# [Your instructions]
Swap "screenshot" for "screen capture" in the lines that open with the first one and close with the line containing "[x=157, y=283]", leaving everything else unchanged and omitting the pictures.

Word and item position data
·····

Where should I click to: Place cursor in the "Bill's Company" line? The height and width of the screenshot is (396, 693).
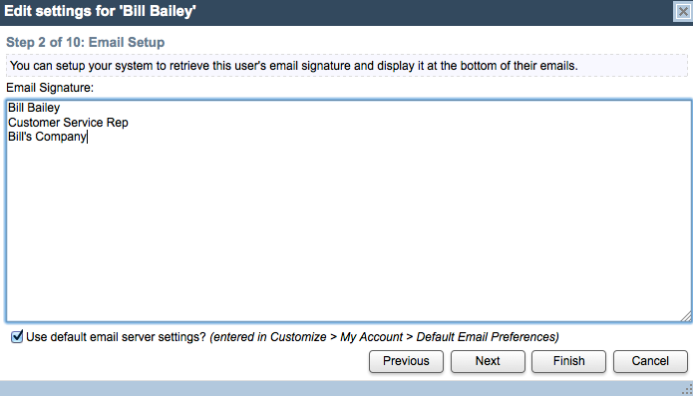pyautogui.click(x=47, y=137)
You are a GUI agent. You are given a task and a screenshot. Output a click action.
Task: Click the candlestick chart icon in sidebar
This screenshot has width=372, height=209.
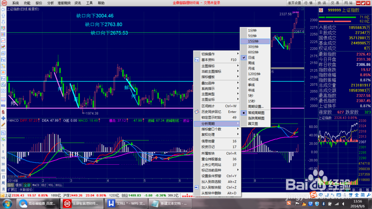3,47
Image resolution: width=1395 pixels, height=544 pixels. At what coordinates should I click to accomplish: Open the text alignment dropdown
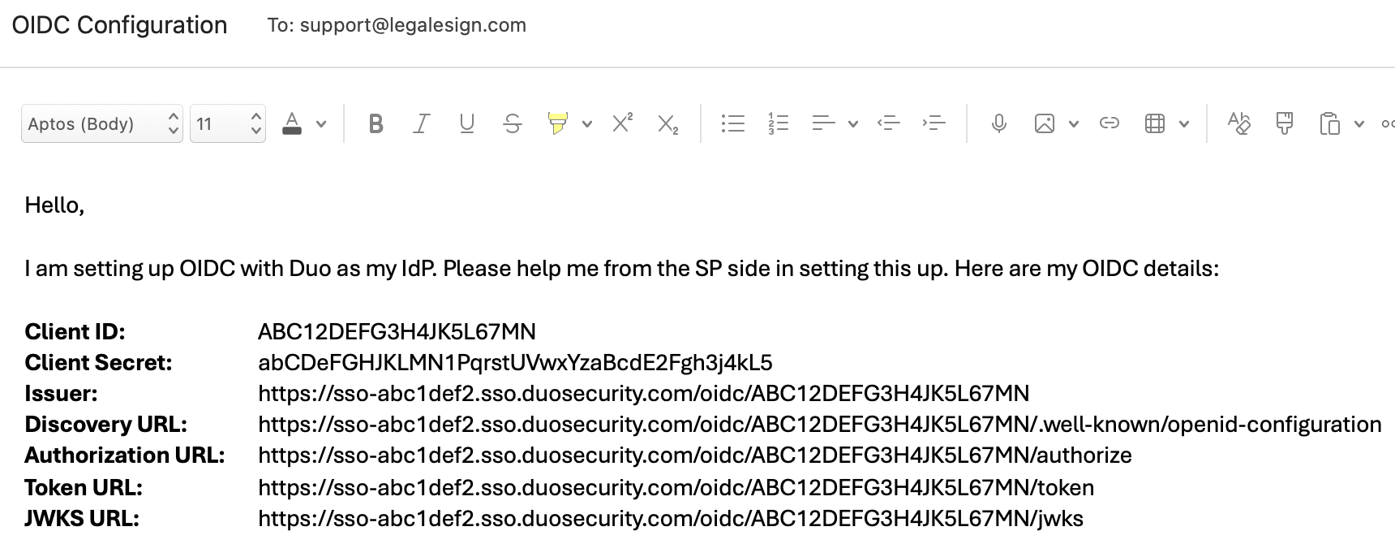coord(852,124)
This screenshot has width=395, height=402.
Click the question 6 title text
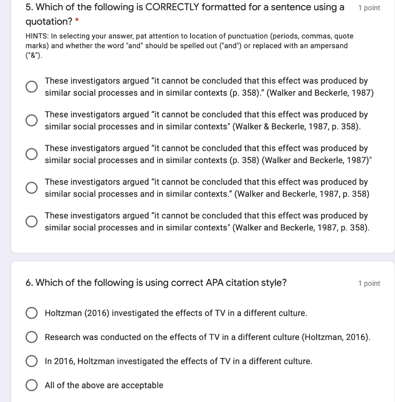[x=157, y=283]
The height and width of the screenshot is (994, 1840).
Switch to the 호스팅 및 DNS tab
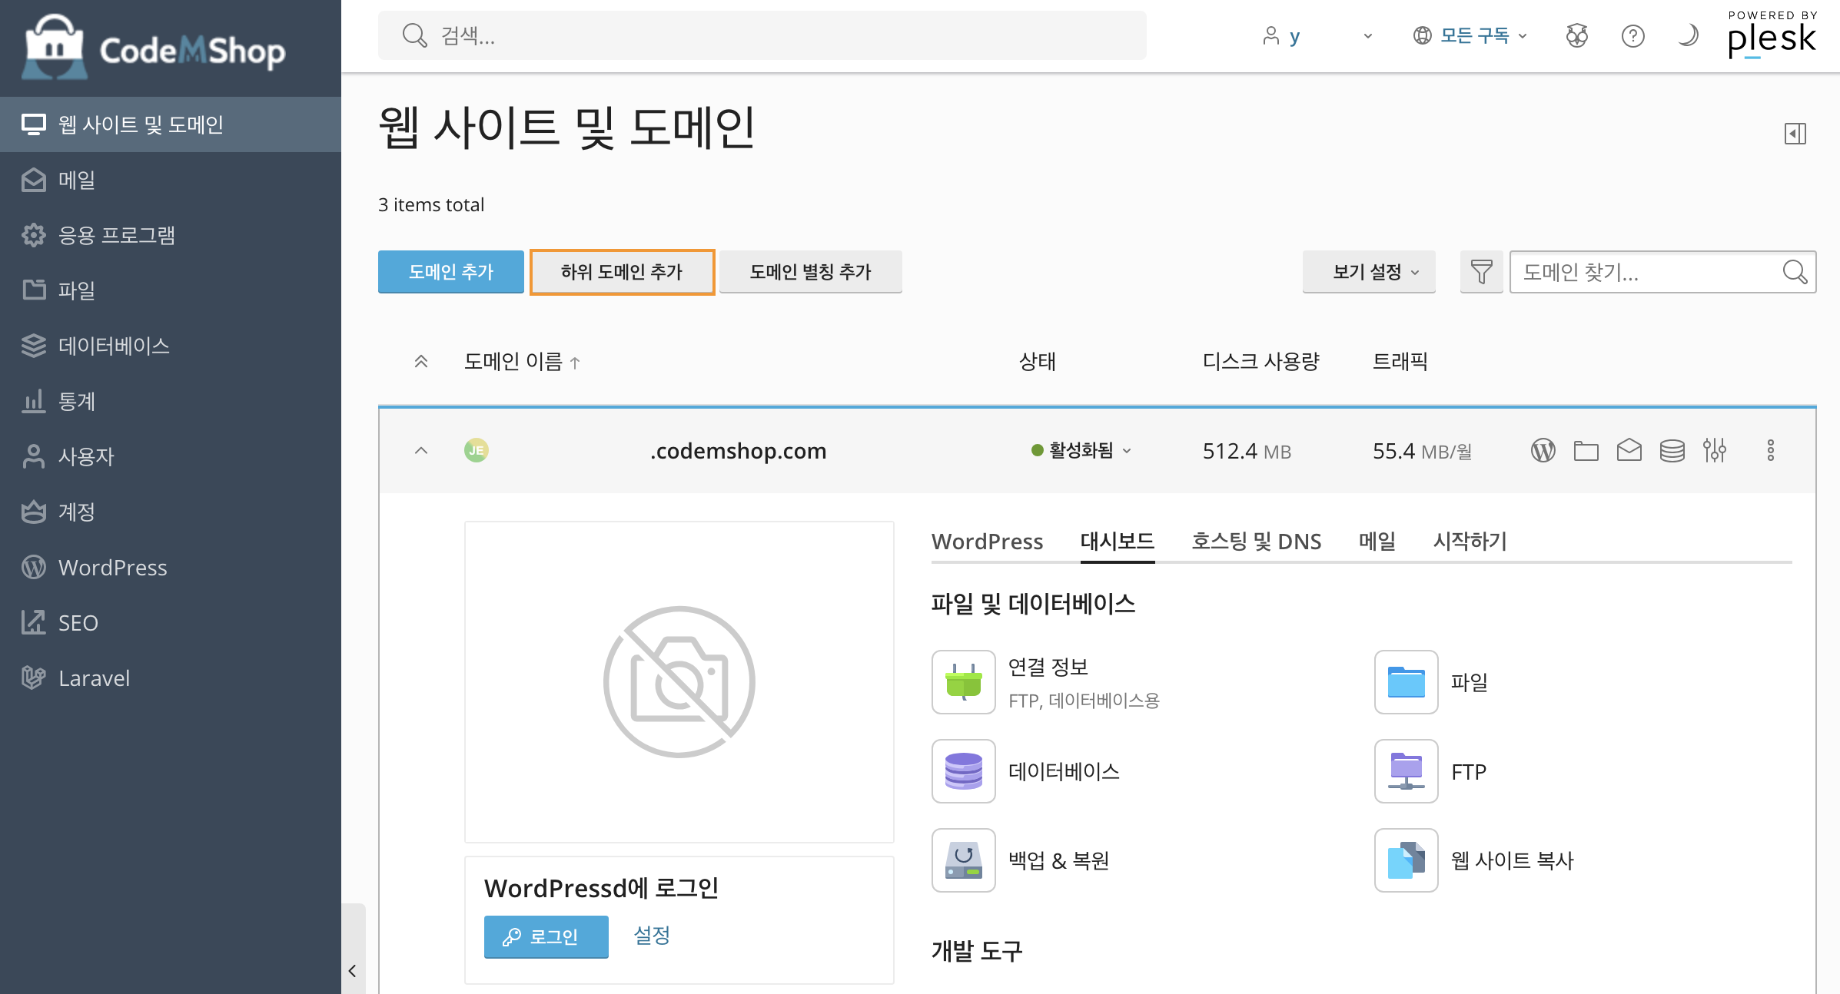tap(1256, 542)
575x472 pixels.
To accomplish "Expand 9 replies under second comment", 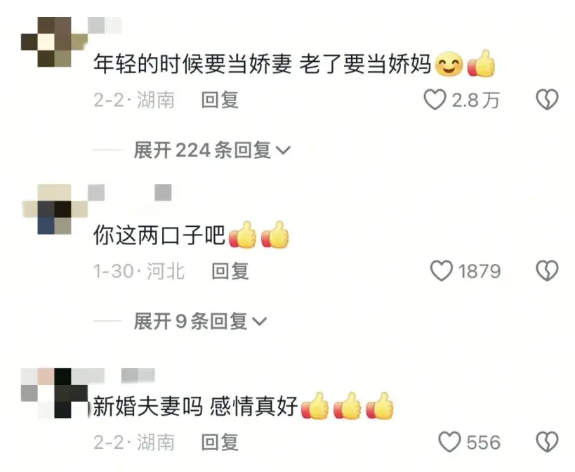I will click(x=200, y=321).
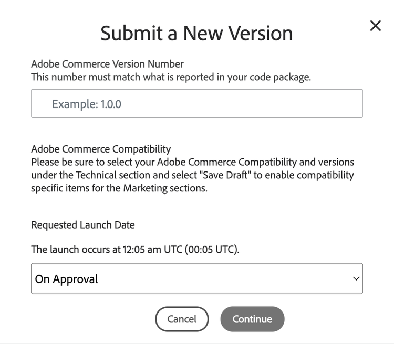The height and width of the screenshot is (344, 394).
Task: Click the Continue button
Action: 252,319
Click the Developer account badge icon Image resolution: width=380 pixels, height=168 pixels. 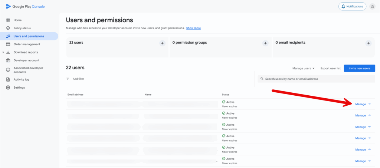pos(8,60)
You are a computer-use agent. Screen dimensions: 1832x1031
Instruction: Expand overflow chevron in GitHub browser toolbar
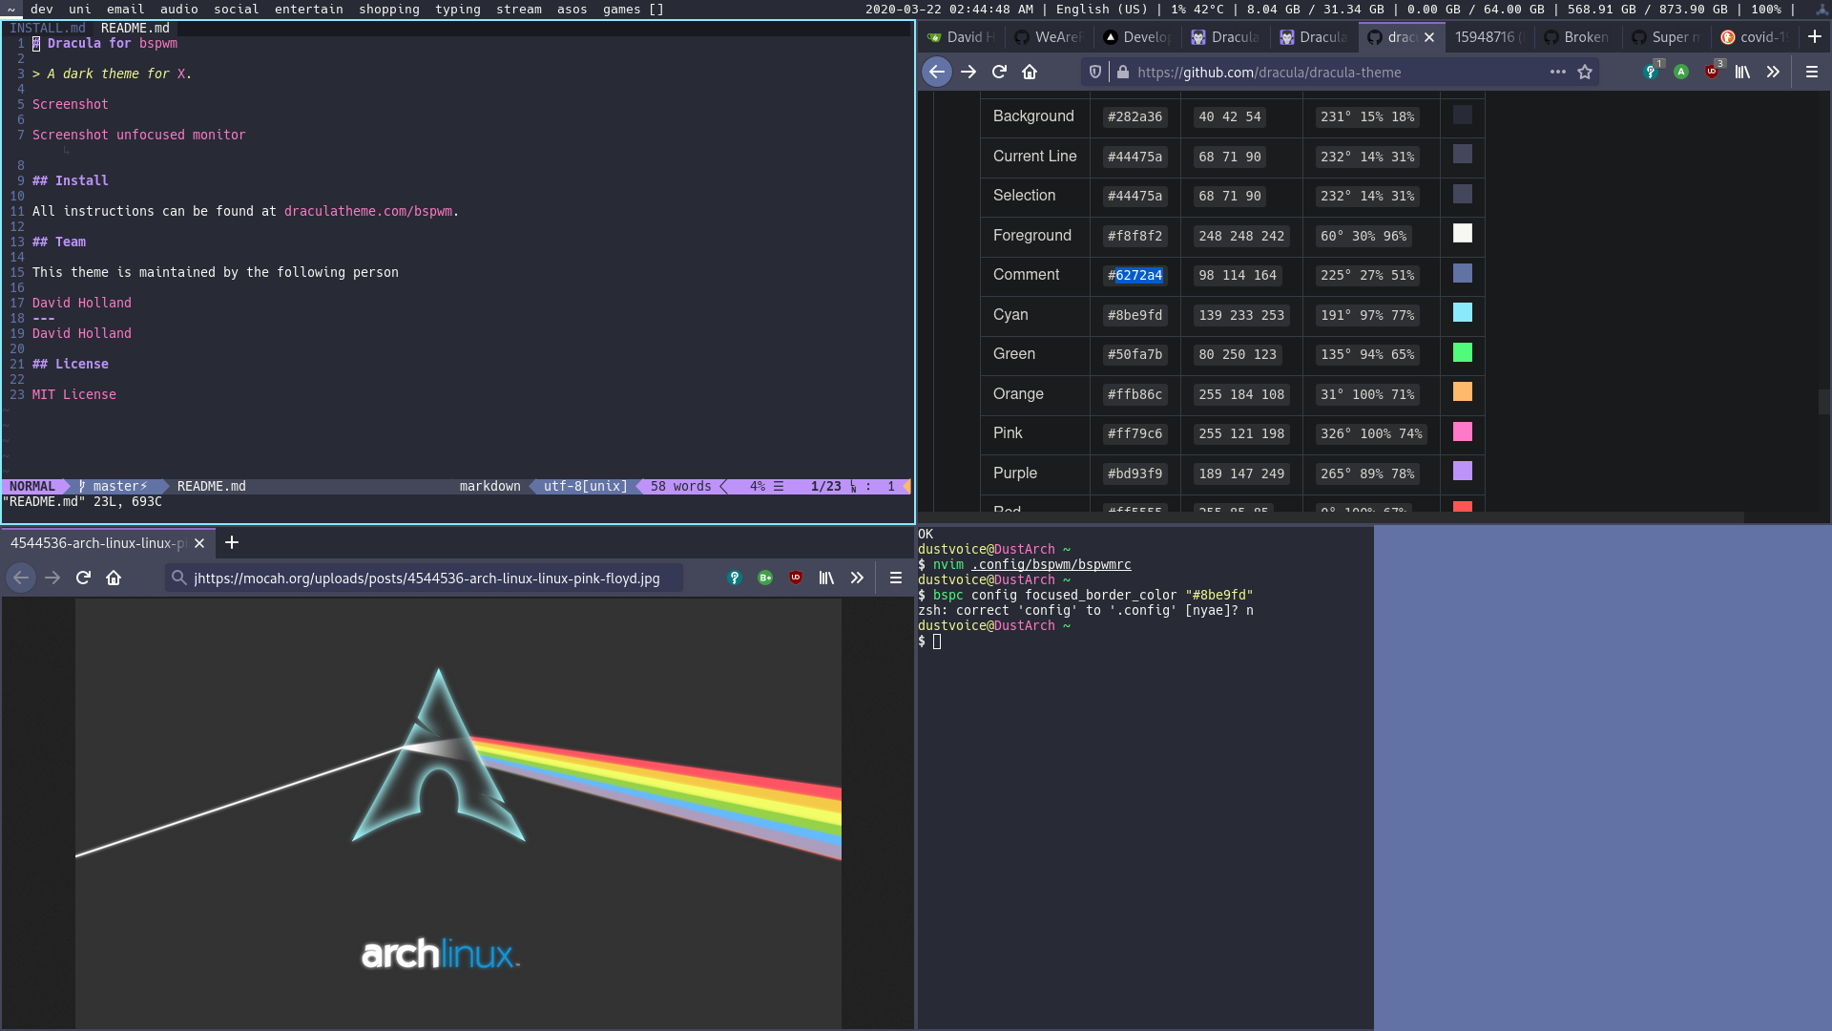tap(1773, 72)
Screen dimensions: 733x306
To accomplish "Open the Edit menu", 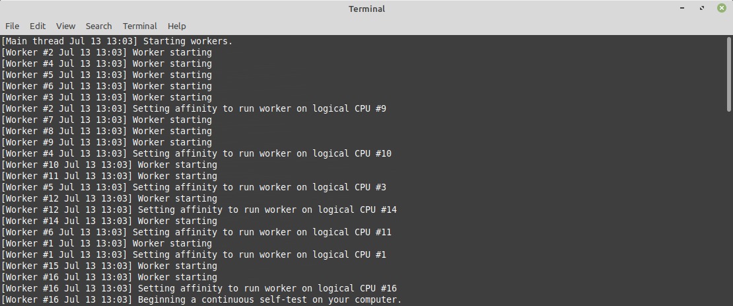I will (x=38, y=26).
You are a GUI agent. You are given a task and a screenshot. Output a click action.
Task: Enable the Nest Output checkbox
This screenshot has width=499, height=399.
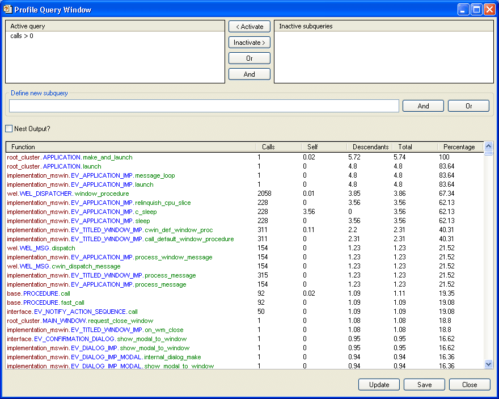tap(9, 129)
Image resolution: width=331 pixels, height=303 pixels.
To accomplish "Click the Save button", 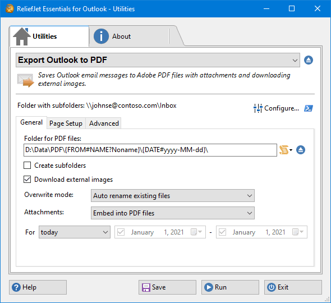I will pos(167,287).
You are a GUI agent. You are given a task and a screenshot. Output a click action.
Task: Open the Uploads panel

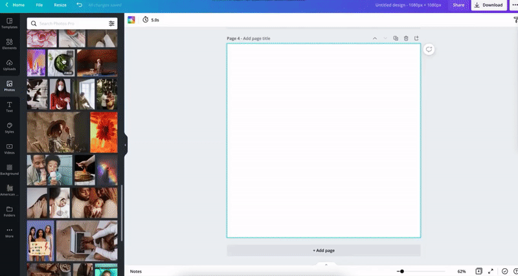click(x=9, y=65)
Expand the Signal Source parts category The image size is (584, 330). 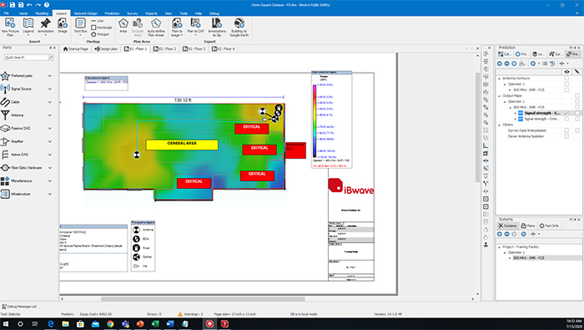(50, 89)
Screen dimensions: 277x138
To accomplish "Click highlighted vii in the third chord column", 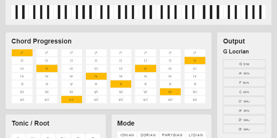I will 72,99.
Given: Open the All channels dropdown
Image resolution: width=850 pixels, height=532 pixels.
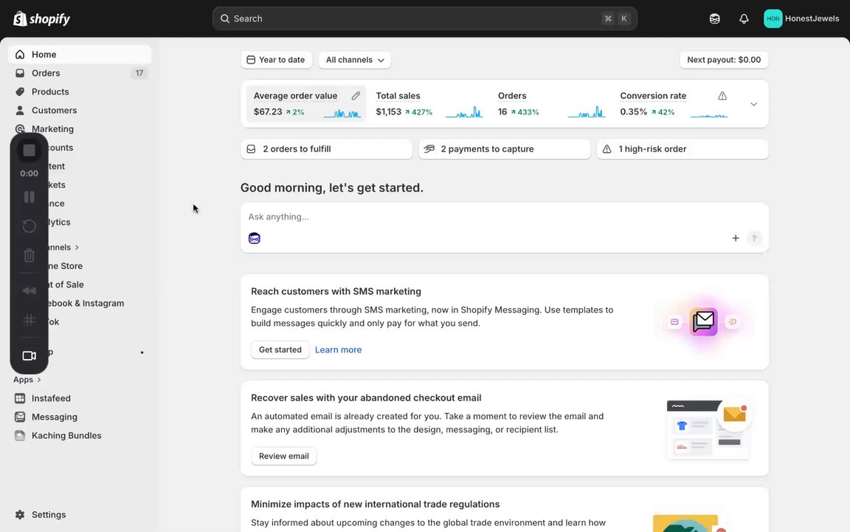Looking at the screenshot, I should point(355,60).
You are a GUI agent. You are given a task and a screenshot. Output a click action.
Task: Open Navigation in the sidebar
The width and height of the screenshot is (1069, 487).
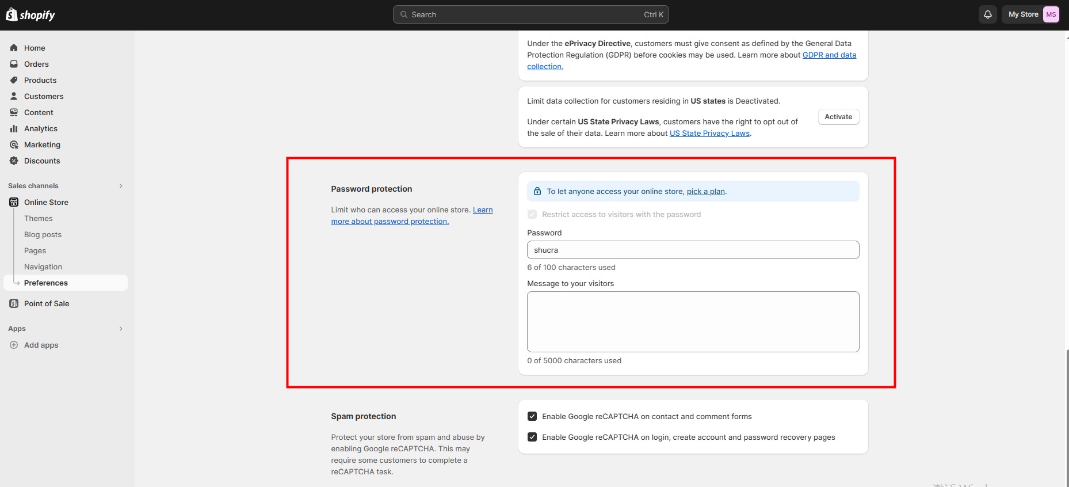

·····

# [Expected answer]
Where should I click to: Place cursor in the "Bill's Company" line? The height and width of the screen capture is (396, 693).
pyautogui.click(x=47, y=137)
You are a GUI agent. You are given a task and a screen capture. Output a click action.
Task: Click the candlestick chart icon in sidebar
This screen capture has width=372, height=209.
3,47
Image resolution: width=1395 pixels, height=544 pixels. At what coordinates should I click to accomplish: Open the text alignment dropdown
coord(852,124)
This screen capture has width=395, height=402.
Click the question 6 title text
[x=157, y=283]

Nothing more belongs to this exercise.